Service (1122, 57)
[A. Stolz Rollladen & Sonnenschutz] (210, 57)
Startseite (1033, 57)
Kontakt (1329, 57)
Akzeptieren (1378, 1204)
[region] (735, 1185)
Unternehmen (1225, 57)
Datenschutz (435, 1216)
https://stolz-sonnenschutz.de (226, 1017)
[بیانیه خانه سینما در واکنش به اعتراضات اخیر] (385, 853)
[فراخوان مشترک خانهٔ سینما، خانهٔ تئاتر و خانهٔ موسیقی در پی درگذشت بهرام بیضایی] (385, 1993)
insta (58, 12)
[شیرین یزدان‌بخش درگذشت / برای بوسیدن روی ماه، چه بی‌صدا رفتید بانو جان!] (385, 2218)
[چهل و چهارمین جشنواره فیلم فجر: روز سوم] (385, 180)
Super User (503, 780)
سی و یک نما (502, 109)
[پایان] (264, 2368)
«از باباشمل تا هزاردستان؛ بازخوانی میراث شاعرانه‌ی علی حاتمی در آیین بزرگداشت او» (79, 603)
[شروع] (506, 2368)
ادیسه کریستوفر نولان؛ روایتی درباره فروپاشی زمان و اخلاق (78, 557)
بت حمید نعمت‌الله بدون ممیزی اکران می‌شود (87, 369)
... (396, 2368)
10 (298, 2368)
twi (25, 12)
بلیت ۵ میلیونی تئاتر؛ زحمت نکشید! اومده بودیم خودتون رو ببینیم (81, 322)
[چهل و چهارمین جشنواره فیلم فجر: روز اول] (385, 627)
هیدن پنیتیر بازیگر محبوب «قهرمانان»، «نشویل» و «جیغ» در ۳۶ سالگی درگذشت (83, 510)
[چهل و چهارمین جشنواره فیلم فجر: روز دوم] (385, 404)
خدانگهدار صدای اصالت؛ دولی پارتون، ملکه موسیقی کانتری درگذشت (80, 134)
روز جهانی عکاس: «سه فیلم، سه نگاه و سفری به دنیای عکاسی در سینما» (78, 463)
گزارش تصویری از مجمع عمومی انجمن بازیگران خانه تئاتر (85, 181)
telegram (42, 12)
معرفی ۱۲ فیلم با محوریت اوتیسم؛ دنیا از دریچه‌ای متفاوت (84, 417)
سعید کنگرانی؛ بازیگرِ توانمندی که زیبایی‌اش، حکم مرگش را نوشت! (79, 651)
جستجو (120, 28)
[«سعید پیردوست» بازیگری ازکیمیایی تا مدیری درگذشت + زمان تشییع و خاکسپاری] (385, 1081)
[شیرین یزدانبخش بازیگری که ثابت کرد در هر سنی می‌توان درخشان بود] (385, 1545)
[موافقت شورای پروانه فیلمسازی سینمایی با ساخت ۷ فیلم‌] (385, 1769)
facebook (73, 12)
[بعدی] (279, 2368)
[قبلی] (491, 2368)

> [EXERCISE OBJECTIVE]: Every line that holds the word "سعید" should be copied from the records above.

> [SOLUTION FOR THIS PROBLEM]:
سعید کنگرانی؛ بازیگرِ توانمندی که زیبایی‌اش، حکم مرگش را نوشت! (79, 651)
[«سعید پیردوست» بازیگری ازکیمیایی تا مدیری درگذشت + زمان تشییع و خاکسپاری] (385, 1081)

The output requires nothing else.